Pada jamannya lokalisasi Rancagaok di Kota Banjar sangat terkenal dan ramai. Seolah tak kenal waktu, selalu saja ada aktifitas bisnis esek-esek di kawasan itu. "Dulu kan belum terlalu banyak motor, jadi yang hilir mudik disini itu becak. Mau siang atau malam selalu banyak yang datang," kata Aan, Ketua RW 12 Kelurahan Mekarsari Kota Banjar.
Dia mengisahkan ketika itu warga sebetulnya kerap kali merasa gerah dengan aktifitas bisnis esek-esek tersebut. Namun karena ketika itu di wilayah tersebut jumlah warga belum terlalu banyak, sehingga daya tawar mereka untuk melakukan perlawanan sangat lemah. "Kawasan ini dulunya tidak seperti sekarang, rumah pun masih jarang-jarang. Makanya warga sini tak bisa berbuat banyak," kata Aan. Pada akhirnya warga lebih memilih bersikap apatis. "Akhirnya yang lacur ya lacur yang pengajian ya pengajian," kata Aan. Oman (67), warga Cikabuyutan Timur yang merupakan mantan tukang becak di stasiun KA Banjar, juga membenarkan bahwa pria hidung belang yang bertandang ke Rancagaok merupakan penumpang utama bagi tukang becak. "Pokoknya becak teh pabeulit we, trayeknya dari stasiun KA menuju ke Rancagaok," kata Oman.
Dia mengakui, agar bisa memungut tarif yang maksimal, para tukang becak biasanya mengelabui penumpang, terutama penumpang yang belum tahu Banjar. "Jadi ketika dari stasiun minta diantar ke Rancagaok, kita bawa dulu "kukurilingan". Sehingga dikiranya jauh, dan kita pun bisa meminta ongkos lebih besar," kata Oman sambil terkekeh.
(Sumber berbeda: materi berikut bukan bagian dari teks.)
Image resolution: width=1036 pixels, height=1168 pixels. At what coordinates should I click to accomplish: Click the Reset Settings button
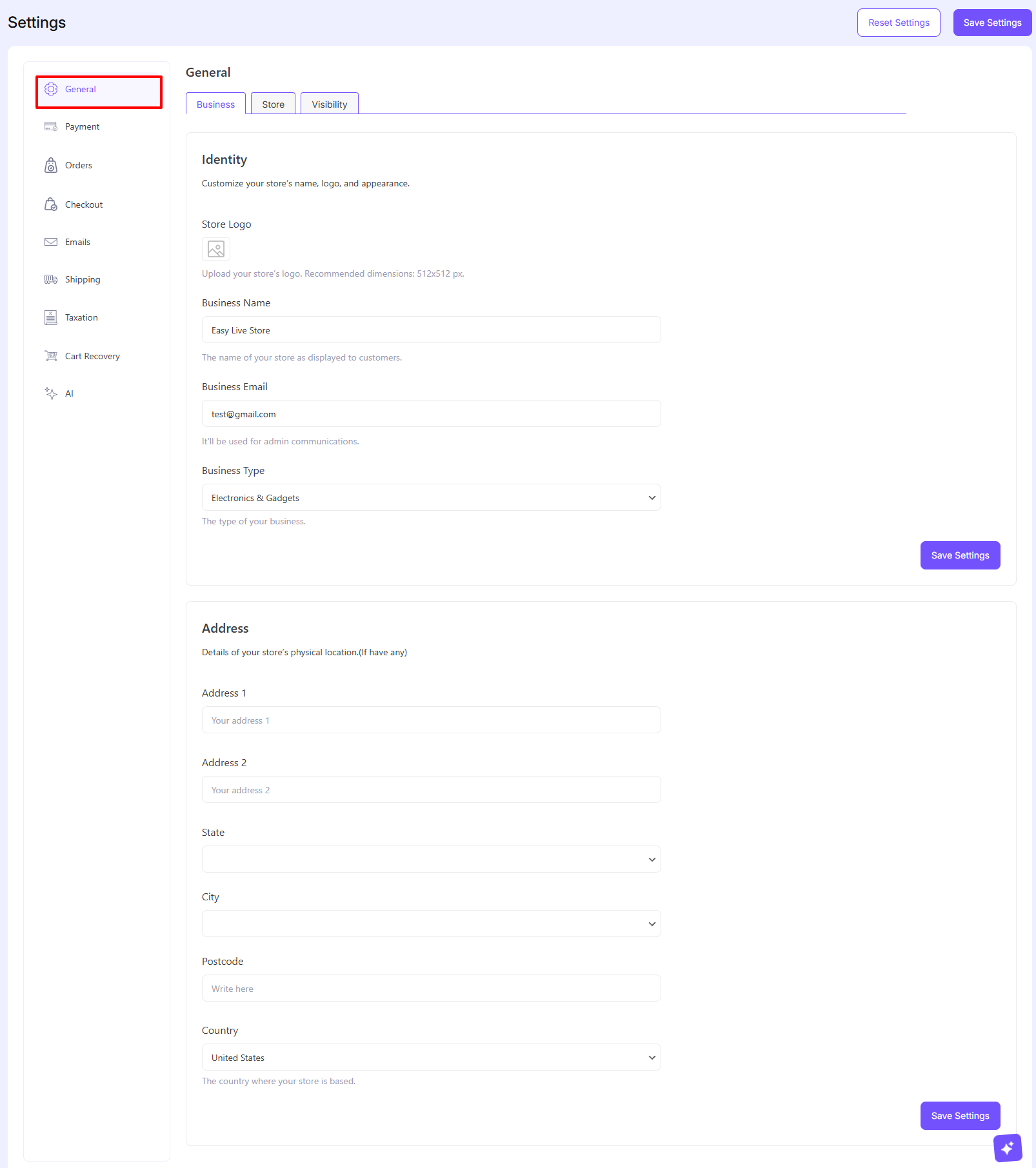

Keramaian di Rancagaok ketika itu pun ternyata membawa efek domino bagi kehidupan ekonomi masyarakat. Saat itu di sepanjang Jalan Tentara Pelajar banyak terdapat tukang makanan, bahkan lokasi yang kini jadi kantor Kelurahan Mekarsari dulunya dikenal dengan Pasar Ceplak atau beberapa orang ada yang menyebutnya Pasar Cau.
Di tempat itu terdapat aneka penjual makanan dan hasil bumi. Di tempat itu pula terdapat berbagai arena ketangkasan yang berbau perjudian, seperti alung gelang, unyeng, judi dadu dan sejenisnya.
Eman (65), warga Jalan Rumah Sakit mengatakan ketika Rancagaok masih menjadi komplek pelacuran, kawasan itu menjadi favorit para tukang kredit. Barang dagangannya beragam, mulai dari pakaian, kosmetik dan sebagainya. "Marema wae dagang kadinya mah, karena para PSK di tempat itu selalu konsumtif dan mudah mendapatkan uang. Pokona mah dagang naon wae, dibawa kadinya mah payu," ujar Eman.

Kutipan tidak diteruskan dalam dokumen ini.